A presidente do STM, ministra Maria Elizabeth Rocha, inicialmente rejeitou o pedido sob a justificativa de que os fatos apresentados não se enquadram nas hipóteses legais da suspeição. No entanto, com a negativa, os advogados apresentaram um agravo, que será analisado no plenário da Corte Militar.

Julgamento do Bolsonaro no STM

O processo de julgamento do Bolsonaro no Ministério Público Militar do STM pode acabar com o ex-presidente perdendo a patente militar. O processo é padrão da Justiça Militar para todos os integrantes das forças armadas que são condenados 2 ou mais anos na justiça civil. O ex-presidente foi condenado pelo STF a 27 anos e 3 meses de reclusão por tentativa de abolição do estado democrático de Direito.

Segundo apurou O Brasilianista, os ministros julgarão o oficialato de Bolsonaro e outros integrantes condenados pelo STF. No entanto, o processo não analisará novamente os fatos que condenaram os réus no Supremo.

Caso seja condenado, Bolsonaro pode ser impactado pelo chamado “morte ficta”, de modo que o integrante sentenciado se torna equivalente a um militar falecido. Sendo assim, os vencimentos do militar deixam de ser pagos, ao mesmo tempo que prevê pensão aos filhos e esposa, conforme O Brasilianista.

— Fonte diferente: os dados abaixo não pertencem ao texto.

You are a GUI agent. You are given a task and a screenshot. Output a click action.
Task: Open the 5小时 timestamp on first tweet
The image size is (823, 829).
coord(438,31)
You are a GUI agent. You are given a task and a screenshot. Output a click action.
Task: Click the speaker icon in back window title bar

Condenação do ex-presidente pelo STF

O ex-presidente foi condenado pelo STF em setembro de 2025 por cinco crimes, sendo eles: tentativa de abolição violenta do Estado democrático de Direito; golpe de Estado, organização criminosa armada; dano qualificado contra patrimônio da União e deterioração de patrimônio tombado. Outros sete réus também foram condenados.

A execução da pena era, inicialmente, em regime fechado. Desta maneira, atualmente, Bolsonaro se encontraria em reclusão no 19º Batalhão da Polícia Militar do Distrito Federal, conhecido como Papudinha. No entanto, por questões de saúde alegadas por sua defesa, o ex-presidente teve a prisão domiciliar temporária declarada pelo relator do caso, o ministro Alexandre de Moraes, em março deste ano.

Segundo apurou O Brasilianista, caso o STM condene Bolsonaro com a perda de sua patente militar, o relator pode decidir pela transferência do condenado das instalações militares. Porém, com os ataques e pressões sofridas pelo STF com o Caso Master, a tendência seria evitar novas tensões.

Sendo assim, caso haja a condenação, os bastidores do judiciário podem avaliar a manutenção do regime fechado em instalações militares para Bolsonaro e demais condenados. A intenção da medida seria evitar o agravamento do clima institucional.